L'Histoire
Cela fait 8 ans que Cooper et sa fille Flint vivent cachés dans un coin reculé des Appalaches. La raison de cet exil : après la mort accidentelle de sa femme, Cooper, vétéran des guerres en Afghanistan s'est vu retiré la garde de sa fille, étant jugé comme perturbé, et surtout étant détesté par sa belle-famille riche et surpuissante. Alors il a enlevé le bébé pour se réfugier dans la cabane de Jake, son meilleur ami qui vient le ravitailler chaque année en denrées alimentaires et autres. Cette année-là Jake ne vient pas. De plus Cooper doit cohabiter avec un vieil homme vivant plus bas dans la vallée qui connaît son secret et qui sous des airs amicaux, semble peu fiable à Cooper. Mais combien de temps pourront-ils restés ainsi loin de tout ?
Mon avis
Sélectionné par le Grand Prix des Libraires 2023, voilà une histoire tout à la fois inquiétante, poétique, qui retrace l'amour infini pour sa fille par un homme en totale fuite du monde.

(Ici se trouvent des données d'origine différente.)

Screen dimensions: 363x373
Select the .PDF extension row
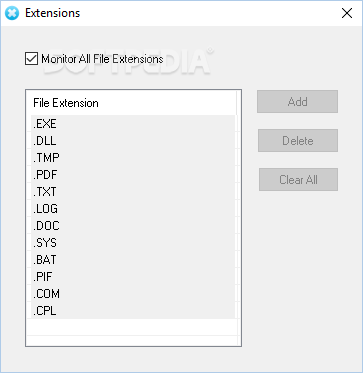pyautogui.click(x=133, y=175)
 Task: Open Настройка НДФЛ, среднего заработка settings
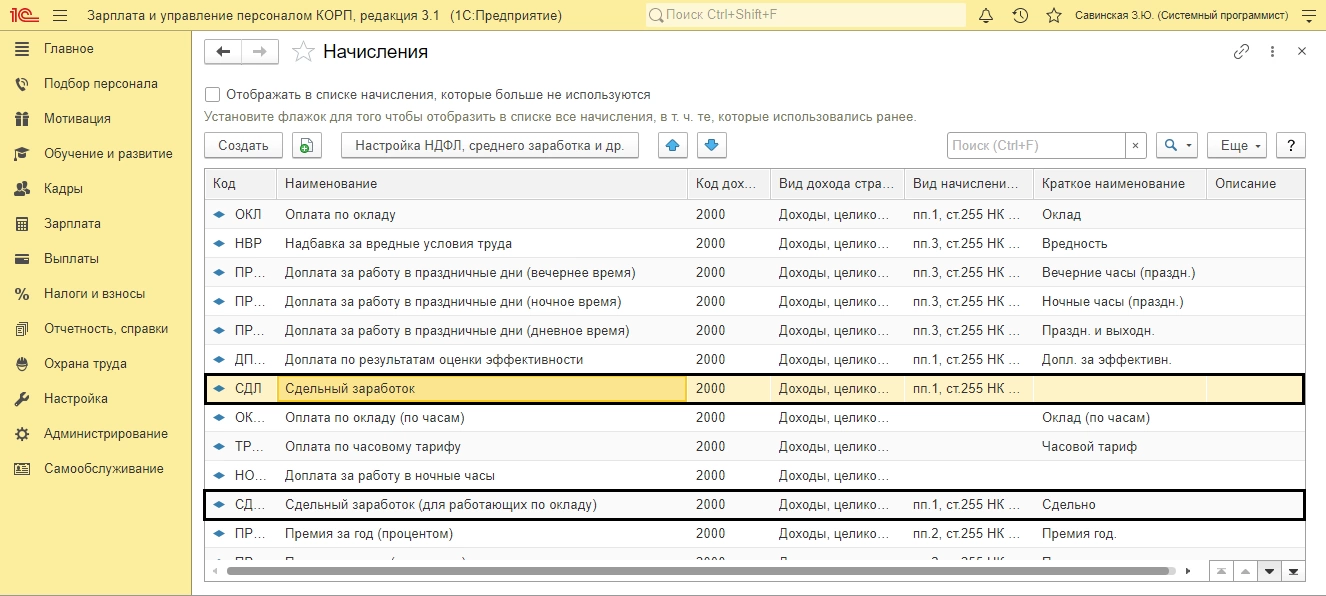tap(489, 145)
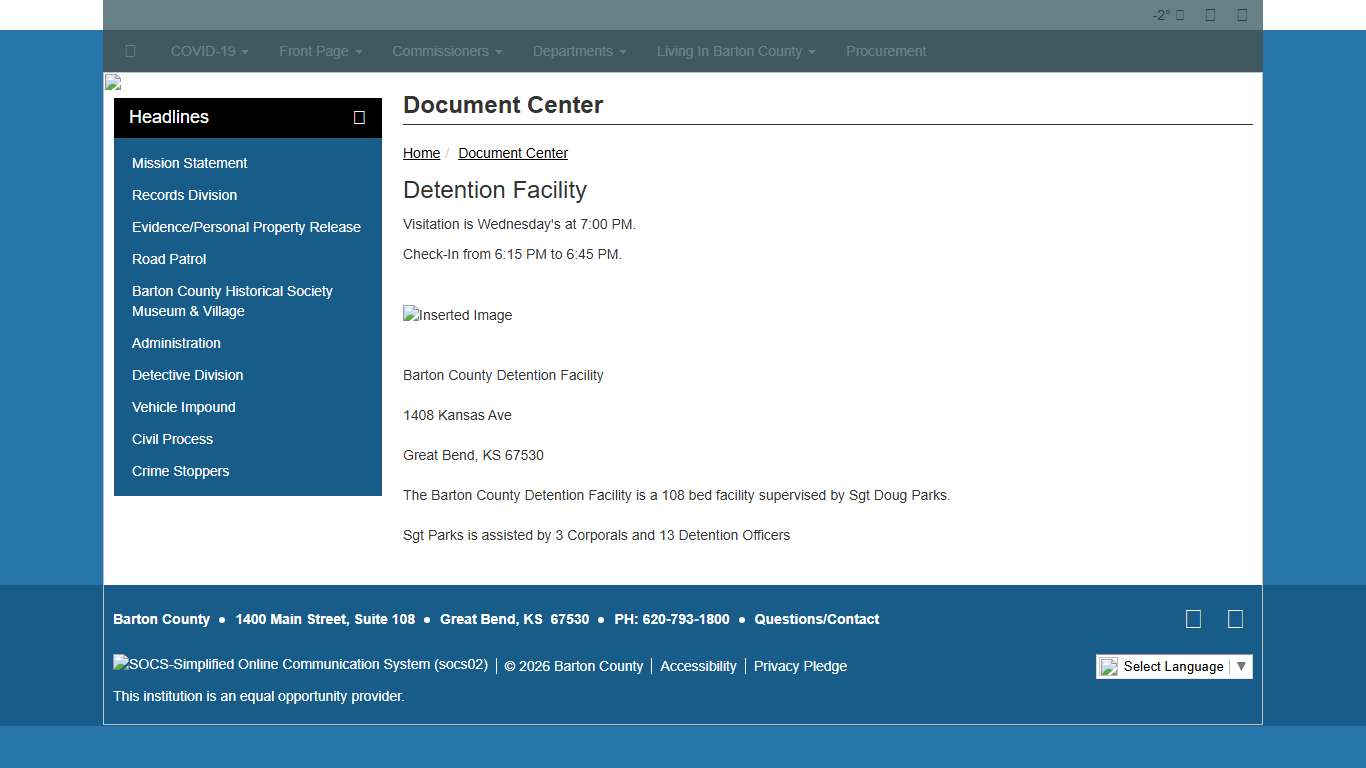Open the Crime Stoppers sidebar link

click(x=180, y=471)
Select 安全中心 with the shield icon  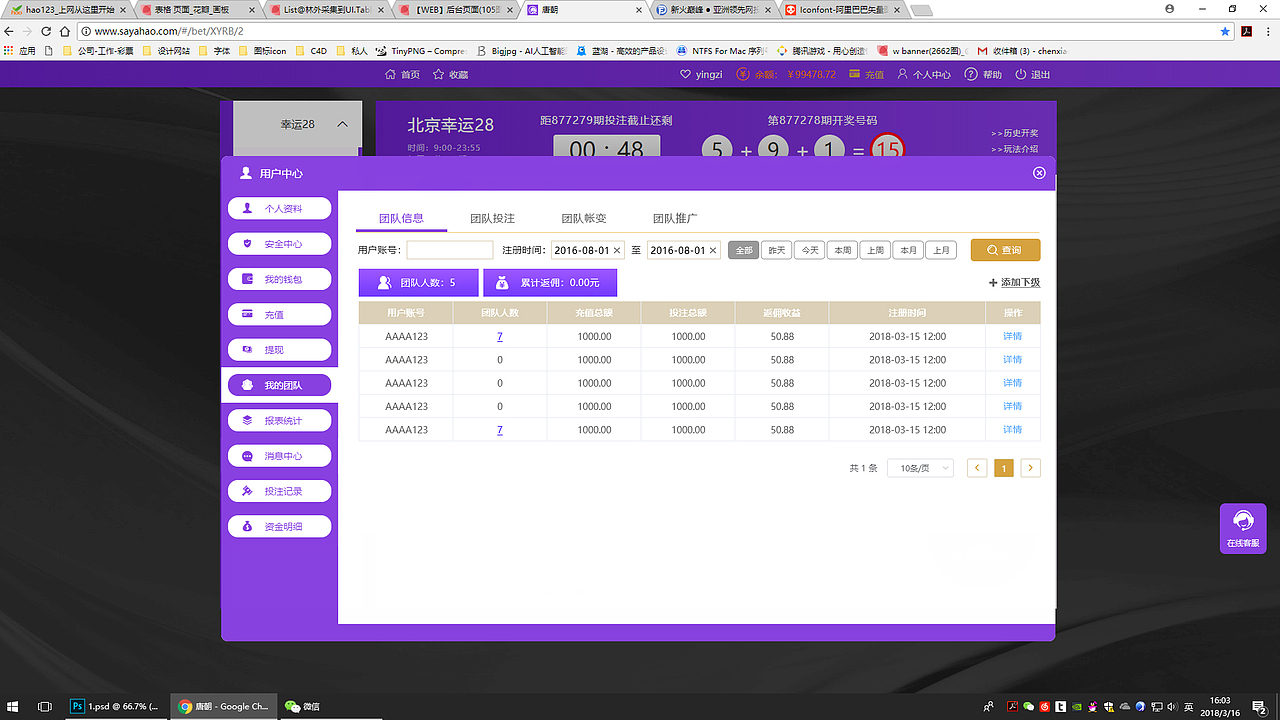tap(279, 243)
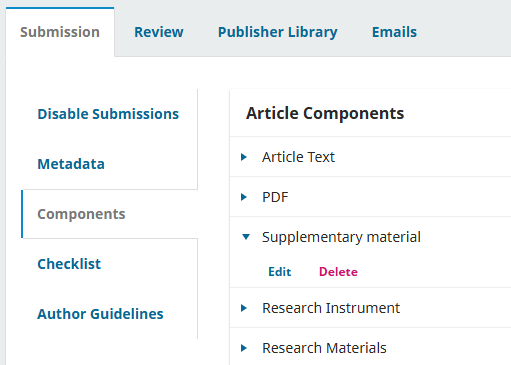
Task: Open Disable Submissions side tab
Action: (108, 114)
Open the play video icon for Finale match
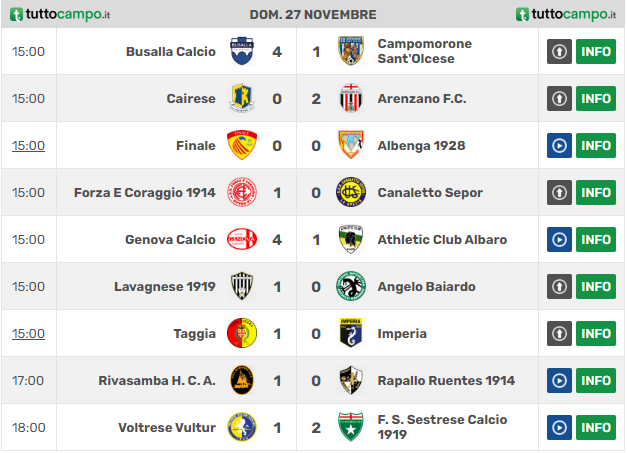The height and width of the screenshot is (453, 627). pos(559,146)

Cooper nous raconte son histoire par petites touches, et surtout son quotidien avec sa fille de 8 ans, habituée à vivre dans une cabane sans confort, mais avec des livres et surtout dans les bois où elle connaît tout, chaque espèce de la faune et de la flore. Elle est mignonne Flint, curieuse de tout, mais commence à se poser des questions sur la vie qu'elle mène. Son père lui a donné de fausses explications pour la rassurer. Il s'occupe d'elle en l'éduquant grâce à la bibliothèque fournie de la maison, se préoccupe de son alimentation saine, lui confie des tâches pour l'occuper, mais ne la laisse pas sans surveillance.
Plus bas dans la vallée, il y a un vieux type qui se fait appeler Scotland, qui a lu les journaux et connaît la vraie histoire de Cooper, et essaye de gagner son amitié. Il a en tout cas les faveurs de Flint, qui voit en lui un gentil grand père. C'est vrai que Scotland a toujours un petit cadeau pour elle, mais Cooper n'a aucune confiance en cet homme qui semble les surveiller.
Et cette année là, Jake, l'ami inconditionnel ne vient pas faire le ravitaillement alors que l'hiver approche et que l'hiver au nord des Appalaches peut-être très difficile. Alors Cooper prend le risque de se rendre dans un supermarché assez éloigné de sa cabane, et rempli à ras-bords son pick-up de nourritures, vêtements pour sa fille, livres, cahiers, jeux en tremblant à l'idée d'être reconnu. Ensuite il y a la saison de la chasse, car il faut des protéines et la maison n'a ni eau courante ni électricité.
Mais un jour, alors qu'ils sont sur leur territoire de chasse, père et fille surprennent une jeune femme photographe. Et ce que redoute tant Cooper, tout en sachant que cela devait arriver un jour est en train d'arriver, dans une tension subtilement entretenue par l'auteure donc c'est le 3ème roman.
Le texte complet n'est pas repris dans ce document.